Adrienne Adams (February 10, 1906 - December 3, 2002) was an American children's book illustrator as well as an artist and writer of children's books. She won two Caldecott Honors (in 1960 and 1962) and in 1973 she was awarded the Rutgers Award for overall contributions to children's literature. In 1977, she was awarded the University of Southern Mississippi Medallion.

==Life and career==
Adams was born in Fort Smith, Arkansas, and grew up in Oklahoma. She obtained a B.A. at Stephens College (which awarded her the Alumnae Achievement Award in 1964) and then attended the University of Missouri. She also was awarded the University of Southern Mississippi's Medallion in 1977.

She moved to New York in 1929 to study at the American School of Design and until 1949 she was a free-lance designer of displays, murals, textiles, greeting cards, etc. She married children's book writer John Lonzo Anderson on August 17, 1934, and in 1942 illustrated his first book, Bag of Smoke, to begin her career as an illustrator. She became a full-time illustrator in 1952, and illustrated more than 30 books, ranging from contemporary authors including Rumer Godden, Irwin Shapiro and Aileen Fisher to the fairy tales of Hans Christian Andersen and the Brothers Grimm. She also wrote and illustrated six children books of her own.

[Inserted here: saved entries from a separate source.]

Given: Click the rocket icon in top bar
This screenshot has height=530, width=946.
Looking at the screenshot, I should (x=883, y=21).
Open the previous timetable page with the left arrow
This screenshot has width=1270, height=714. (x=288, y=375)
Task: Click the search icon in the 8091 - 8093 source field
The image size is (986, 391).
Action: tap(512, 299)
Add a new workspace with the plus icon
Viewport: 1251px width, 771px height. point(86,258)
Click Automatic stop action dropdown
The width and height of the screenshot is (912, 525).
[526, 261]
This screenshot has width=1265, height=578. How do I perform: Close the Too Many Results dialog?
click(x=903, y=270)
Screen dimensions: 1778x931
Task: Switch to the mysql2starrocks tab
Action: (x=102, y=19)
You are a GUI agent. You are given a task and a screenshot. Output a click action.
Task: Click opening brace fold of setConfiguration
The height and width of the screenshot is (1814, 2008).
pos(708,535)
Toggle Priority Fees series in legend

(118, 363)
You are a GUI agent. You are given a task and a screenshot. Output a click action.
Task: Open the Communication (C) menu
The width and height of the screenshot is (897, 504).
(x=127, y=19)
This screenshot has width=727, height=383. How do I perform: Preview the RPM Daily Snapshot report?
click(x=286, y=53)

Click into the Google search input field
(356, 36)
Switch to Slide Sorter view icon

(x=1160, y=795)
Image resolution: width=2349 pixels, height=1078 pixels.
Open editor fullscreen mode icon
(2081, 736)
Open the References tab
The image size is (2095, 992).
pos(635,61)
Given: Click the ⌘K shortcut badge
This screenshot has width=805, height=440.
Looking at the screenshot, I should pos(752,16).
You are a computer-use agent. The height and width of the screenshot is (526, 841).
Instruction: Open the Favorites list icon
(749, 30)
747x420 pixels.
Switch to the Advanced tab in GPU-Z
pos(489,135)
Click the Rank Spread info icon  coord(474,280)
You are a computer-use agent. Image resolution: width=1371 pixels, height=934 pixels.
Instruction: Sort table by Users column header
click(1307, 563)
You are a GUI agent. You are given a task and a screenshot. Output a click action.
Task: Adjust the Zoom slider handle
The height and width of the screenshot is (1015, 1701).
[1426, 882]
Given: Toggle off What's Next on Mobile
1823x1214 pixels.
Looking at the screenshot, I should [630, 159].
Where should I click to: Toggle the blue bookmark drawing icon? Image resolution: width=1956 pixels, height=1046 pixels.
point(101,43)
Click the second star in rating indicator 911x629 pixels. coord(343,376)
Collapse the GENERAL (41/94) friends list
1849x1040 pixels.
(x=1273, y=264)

Adams and Anderson lived together in Lebanon Township, New Jersey.

== Selected works ==
- By other writers
- 1954 – Impunity Jane: The Story of a Pocket Doll by Rumer Godden (Viking Press)
- 1957 – Mouse House by Godden (Viking)
- 1957 – The Easter Bunny That Overslept by Priscilla and Otto Friedrich (Lothrop, Lee & Shepard)
- 1958 – The Story of Holly and Ivy by Godden (Viking)
- 1959 – Houses from the Sea by Alice E. Goudey (Charles Scribner's Sons) – one runner-up for the 1960 Caldecott Medal
- 1960 – The Shoemaker and the Elves by the Brothers Grimm (Scribner's) – ALA Notable Book
- 1961 – The Day We Saw the Sun Come Up by Alice E. Goudey (Scribner's) – one runner-up for the 1962 Caldecott Medal
- 1961 – Thumbelina by Hans Christian Andersen (Scribner's) – ALA Notable Book
- 1963 – Bring a Torch, Jeannette, Isabella by W. Saboly (Scribner's) – ALA Notable Book
- 1964 – Snow-White and Rose-Red by Grimm (Scribner's)
- 1968 – Jorinde and Joringel by Grimm (Scribner's) – ALA Notable Book
- 1973 – Twice Upon a Time by Irwin Shapiro (Xerox Family Education)
- 1975 – Hansel and Gretel by Grimm (Scribner's)
- 1977 – The River Bank from The Wind in the Willows by Kenneth Grahame (Scribner's)
- 1983 – The Easter Bunny That Overslept by Priscilla and Otto Friedrich (Lothrop, Lee & Shepard) – revised (see 1957)

- Self-illustrated
Library of Congress catalogs five children's picture books with text and illustrations by Adams.
- 1971 – A Woggle of Witches (Charles Scribner's Sons)
- 1976 – The Easter Egg Artists (Scribner's)
- 1978 – The Christmas Party (The Scribner Book Company)
- 1980 – The Great Valentine's Day Balloon Race (Scribner)
- 1981 – A Halloween Happening (Scribner)

==Sources==
- Something About the Author, vol. 8, pp. 1–2.
- Illustrators of Children's Books: 1957–1966, 1968, pp. 70–71.
- Contemporary Authors: New Revision Series, vol. 1, pp. 9–10.